### WRITTEN REQUEST 1
Render the entries that come after the Tet in Hoi An text as a numbered list, skipping any blank lines and leaving out the pictures.

*** TEXT PROVIDED ***

Tet in Hoi An – Year of the Fire Horse
We move from the beach over to the heart of Hoi An, Vietnam just in time for “Tet” - the lunar new year we narrowly call “Chinese New Year” in Vancouver. While the calendar new year in Montreal was met with kombucha, half-hearted resolutions and Emily in Paris, Tet in Hoi An is a full-throated full-on week of fun, food, family and formality.
Preparations for Tet in Hoi An
To please the kitchen gods (and the goddess mamas in the kitchen), Vietnamese prepare for the Year of the Fire Horse with a deep spring cleaning. Thankfully, water is plentiful in this floodplain town, because it’s gushing out into every street as people scrub their floors, walls, motorbikes, driveways, curtains, everything. Gates are repaired and repainted. Our whole neighbourhood comes out to help hang lanterns and string red flags across the road.
Like most of Hoi An, our tight residential area is dotted with garden plots and tree nurseries, now busily harvesting flowers and the potted kumquat trees that each family will rent to put in front of their home. The more bountiful orange fruit on their tree, the more wealth and luck will flow to that family over the coming year. Somewhat cynically I note that, as usual, families with more accumulated wealth will be able to afford larger trees and continue to widen the wealth gap for another year.
Tet Rituals in Hoi An
As we reach the big day, two sacred Hoi An Tet rituals I don’t get to enjoy are the long lines to make offerings at numerous neighbourhood temples, and the longer lines at the hairdresser to enter the new year looking one’s best. But there’s no missing the fireworks - right outside our window, and next door, and the door after that. I join the children and families in the street as we rush back and forth to each new burst of colour and celebration, clapping and dancing in delight, then hastily retreating from the billowing cloud of smoke.
Children are given money in red “bao lì xì” envelopes. Begging and handouts bring bad luck, but gifts in red envelopes are lucky, and children accept them as eagerly as my boys used to scoop up dimes and candies from the Chinese New Year’s parade floats. And just like my boys have grown into the role of Santa’s helper at Christmas, these children will eventually - presumably with mixed feelings - mark their maturity by becoming givers rather than receivers of lucky red envelopes.
When the ear-splitting pyrotechnic cacophony finally subsides about 1am, our host starts to break down the door-front ancestral offerings table. The pile of American dollars and other symbols of prosperity and respect are quietly burned in the streetside half-barrel. Final drinks are poured into shot glasses then tossed onto the ground. We share in the special cakes and fruit dishes that the ancestors didn’t eat, then go to sleep assured that we’ll be fortunate and cared for for another year.
Post-Tet Peace
The morning after this Tet craze, our host texts without warning at 10am to come right now for a Lunar New Year breakfast. Over a table bulging with home-cooked delicacies, we talk in broken Vietnamese, English and google-translate about family and traditions. Throughout the town, families are gathered in their open-air living spaces enjoying similar food and togetherness. We are so grateful to be included in this homestay family’s tradition, not just today but also a few days later at some other significant moon phase meal. Of course, the benefit is mutual - who you have as your first visitors in the new year determines the amount of luck you will have, so hopefully foreign guests are high on the Bring Us Prosperity scale.

*** EXTRACTED DATA ***

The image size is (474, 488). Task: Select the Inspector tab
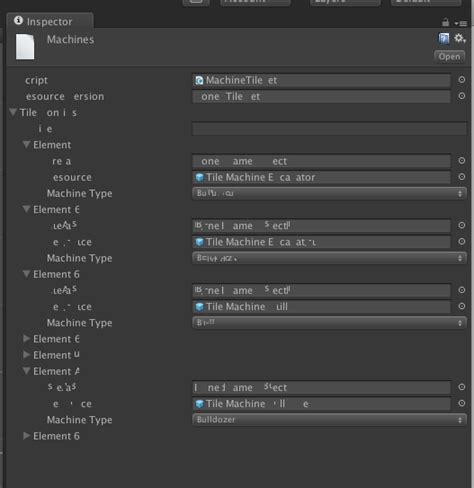tap(50, 21)
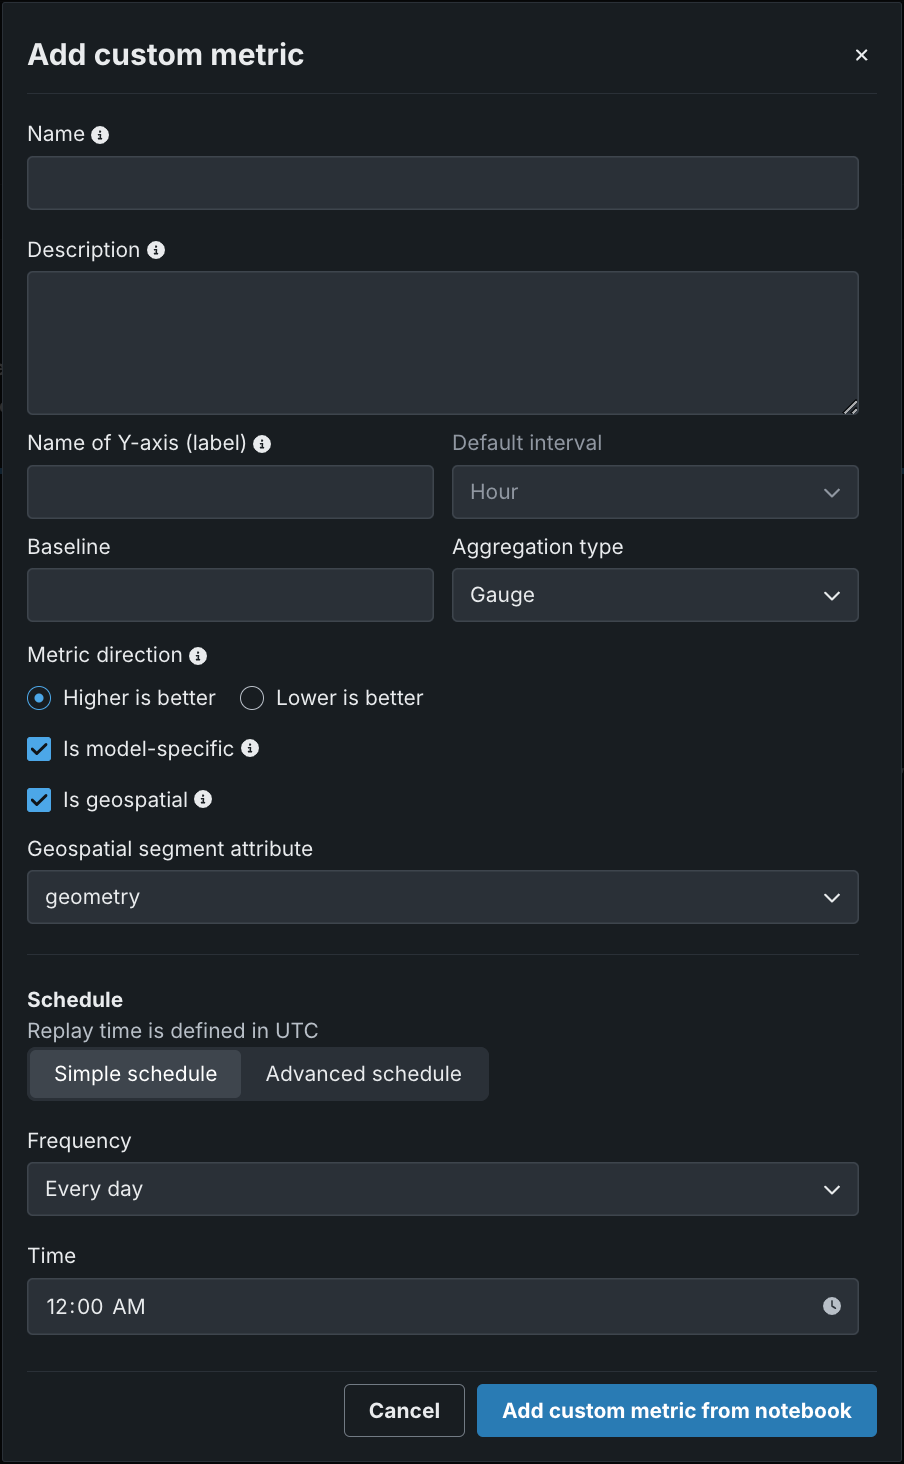904x1464 pixels.
Task: Click Add custom metric from notebook
Action: click(676, 1410)
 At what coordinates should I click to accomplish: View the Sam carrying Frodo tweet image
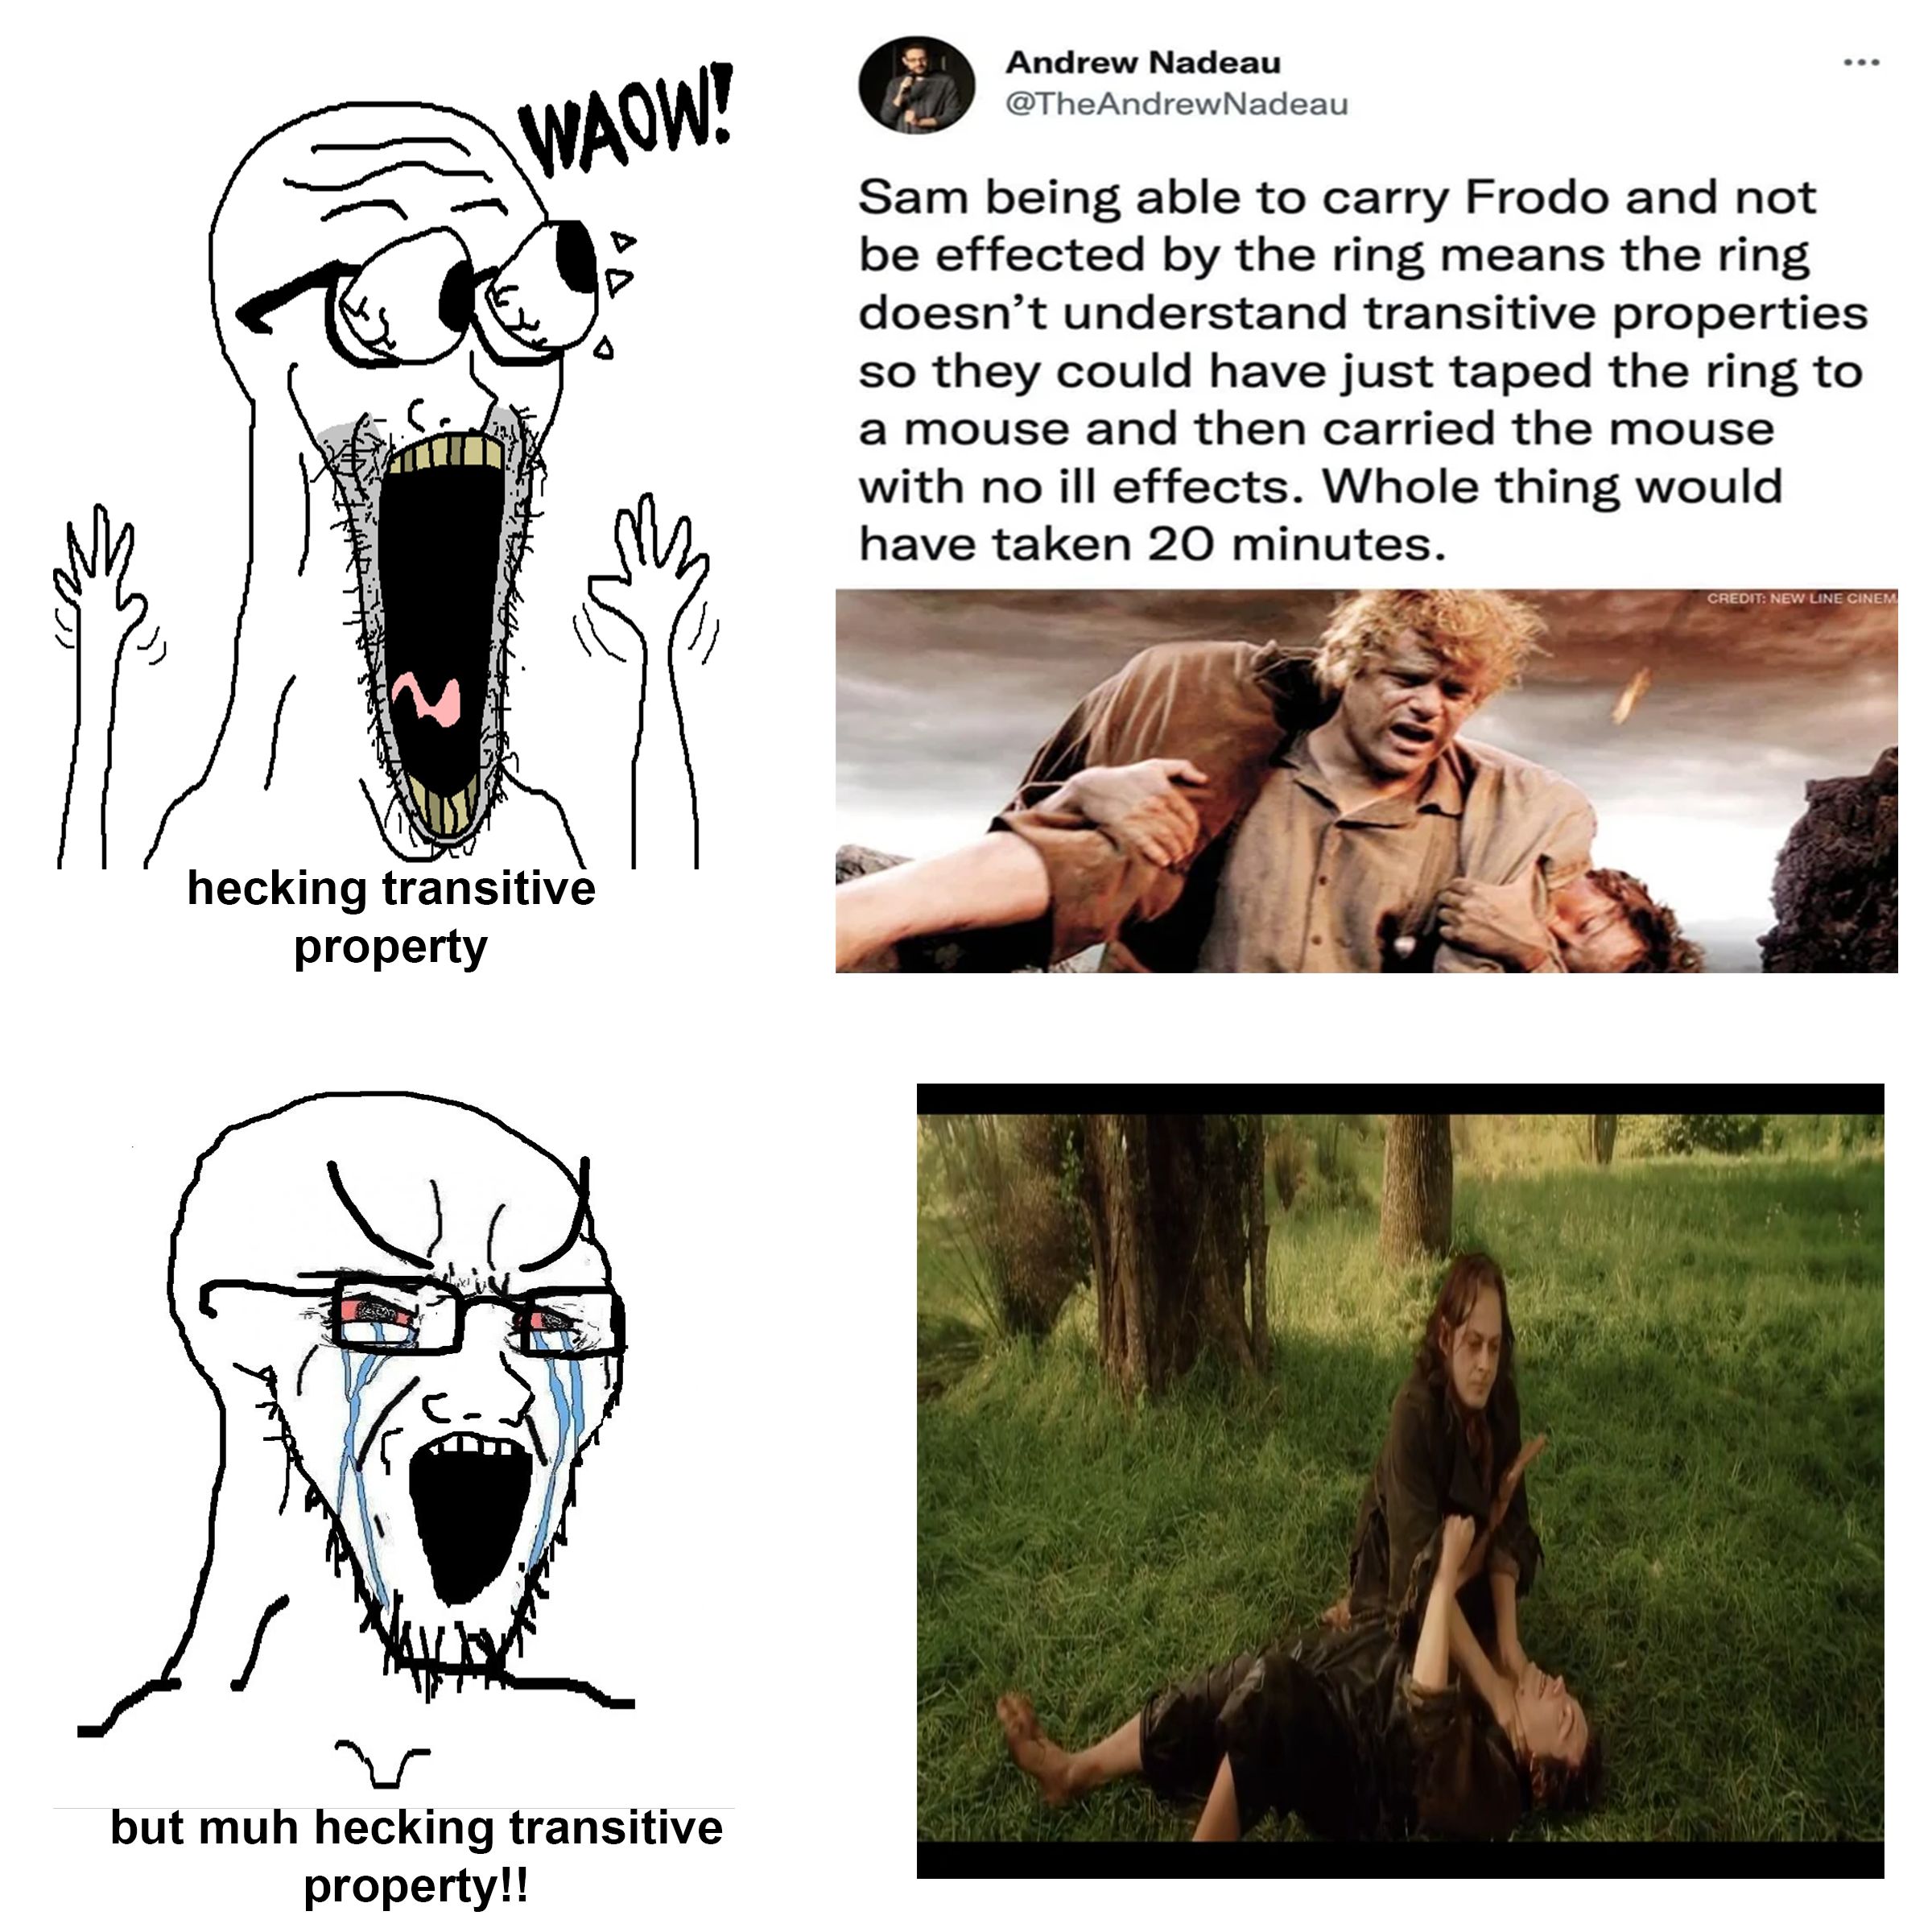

***

### WRITTEN REQUEST 2
In the Tet in Hoi An text, at about what time does the fireworks noise finally die down?

### CORRECT RESPONSE 1
1. The image size is (474, 488). Task: Select the Inspector tab
2. tap(50, 21)
3. 904x1464 pixels.
4. Task: Click Add custom metric from notebook
5. Action: click(676, 1410)
6.  At what coordinates should I click to accomplish: View the Sam carrying Frodo tweet image

### CORRECT RESPONSE 2
About 1am.